O brasileiro médio, aquele que pratica a honestidade como valor e tem no trabalho sua única fonte de renda, não aguenta mais a impunidade. Na verdade, andamos todos “até as tampas” com os episódios de corrupção que brotam nos noticiários diariamente como erva daninha depois de uma chuva de verão. A indignação é tanta que muitos já não toleram, sequer, dividir o mesmo ambiente com quem participa de assaltos sistemáticos aos cofres públicos.

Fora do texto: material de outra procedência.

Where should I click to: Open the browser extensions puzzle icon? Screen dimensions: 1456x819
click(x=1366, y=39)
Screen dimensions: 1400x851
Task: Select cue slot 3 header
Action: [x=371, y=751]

Desde o fim de semana, vídeos que circulam nas redes sociais mostram o empresário Wesley Batista, da JBS, pertencente ao grupo J&F, sendo hostilizado dentro de um restaurante no Itaim Bibi, bairro nobre da Zona Sul de São Paulo, ao ser confundido com o irmão Joesley Batista. O protesto de frequentadores da churrascaria ocorreu na tarde de domingo, dois dias após Joesley deixar a carceragem da Superintendência da Polícia Federal em São Paulo, seguindo decisão judicial que determinou a soltura dele. Os dois irmãos são acusados de participar de um esquema de corrupção envolvendo o governo federal.
Nos vídeos, é possível ouvir gritos de “fora, ladrão”, “fora, Joesley”, “palhaço”, “vagabundo” e “vai pra casa, ladrão’. Enquanto isso, Wesley aparece sentado a uma mesa acompanhado de outras pessoas. Após o protesto, o empresário deixou o restaurante acompanhado de policias militares.
Outras figuras da República também pegas em malfeitos já viveram situações semelhantes, como o senador Romero Jucá. São a prova de que a sociedade realmente chegou ao seu limite e povo brasileiro, sempre cordato e gentil, também tem sangue que ferve nas veias diante da injustiça e da safadeza. Obviamente não se está defendendo o linchamento daqueles que estão sendo processados, mas é um alento perceber que as pessoas, ainda que em episódios isolados, começaram a reagir. Viver neste país, às vezes, requer um desabafo.